I read Facebook and Twitter and hear the exhaustion, sorrow, and sadness of so many of my friends whose lives have changed so drastically, due to the coronavirus. Some were experts at online pedagogy and are thriving—at least in their teaching—at this time. Others are struggling with transitioning laboratory classes to an online environment. Many are juggling life as an online teacher with being parent-teacher—online and in person—to their own children as well. As a non-parent, I read those posts and admire each of them for multitasking so diligently. I realize that how one did yesterday does not mean how today is going.
I’ve had lots of regrets. Did I retire “too soon,” given this pandemic? Could I be useful now, teaching a large online class of students in these tense times? Could my senior capstone course help advisees and majors about to graduate think smartly about how to find jobs in this weak job market? Should I have gone into public health instead of sociology (has long been an interest of mine; about 5 years into my teaching career, I had an opportunity to enroll in a MPH program and really had to think hard about it)? [I’m thinking of seeing if my local public health department needs contact tracing volunteers.]
My guess is many of us have similar thoughts—should I have done . . . ? But rethinking choices can be difficult in times like these. Be kind to yourself. Realize that during times of stress it’s easy to wish for a different present, just in case it might help create a different future. But we’re living, teaching, and surviving in this pandemic.
Up here on the mountain, self-quarantining is our way of life anyway. Even before the virus, we tended to go to the store once a week (or less) and run all our errands during that one trip. I’ve been going into the stores because my husband is older than I am and well, I’ve seen the data about the mortality of this virus and males. So I am doing most of our trips out or Frank’s coming with me, but staying in the car. Though North Carolina doesn’t require it, we’ve started using masks when we go out (we found several which our contractors and carpenters left in the garage!).
My husband and I are blessed and we know it. Of course, that could change, but for now, financially we are so much better than most, so we are doing what we can to help out our local food bank and local companies.
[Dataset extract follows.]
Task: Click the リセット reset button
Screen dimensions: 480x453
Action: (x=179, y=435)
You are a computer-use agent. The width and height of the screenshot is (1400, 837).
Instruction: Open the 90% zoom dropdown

All we can do is to live—and teach— in the moment—be it one of calm, stress, anxiety, fear, or just exhaustion. We need to help our students to be in this same moment and to look, not long term, but to near-term horizons. Help them to get through this week’s classes and to plan for next week’s. Help them to assess accurately their health status (physical and emotional) and access resources they need. For those who will be graduating soon into a labor market that has crashed, give them hope that their degree will provide skills they can use in a variety of jobs let alone careers. This is the time to really be sure their resumes list skills they have (e.g., data analysis, qualitative and quantitative research methods [many jobs will need staff who can, with a bit of training, provide contact tracing, for instance], cultural competencies and how to handle customers from a variety of social locations, etc.).
Stay honest with yourself, about yourself and your pedagogy. Stay honest with your students by modeling truthfulness. Be gentle with yourself and with them. The goal of “finishing the term” needs to be flexible and reflect the pandemic realities of the last few months.
Know that there are many people, like myself, who are here to support you all as you live and teach in these historic, scary times. Stay inside, stay healthy, and be strong. You are doing hard things very well. But remember, you are entitled to “down time” – even if you are online, you don’t have to be “working.”
It’s okay to cry, scream, to need a break, to take time to meditate or exercise, to chill out with your favorite comedy or Hallmark Christmas movie or whatever it is. Be kind to yourself. There will be time for whatever comes next—make this moment, now, count. Know lots of us are here to support you.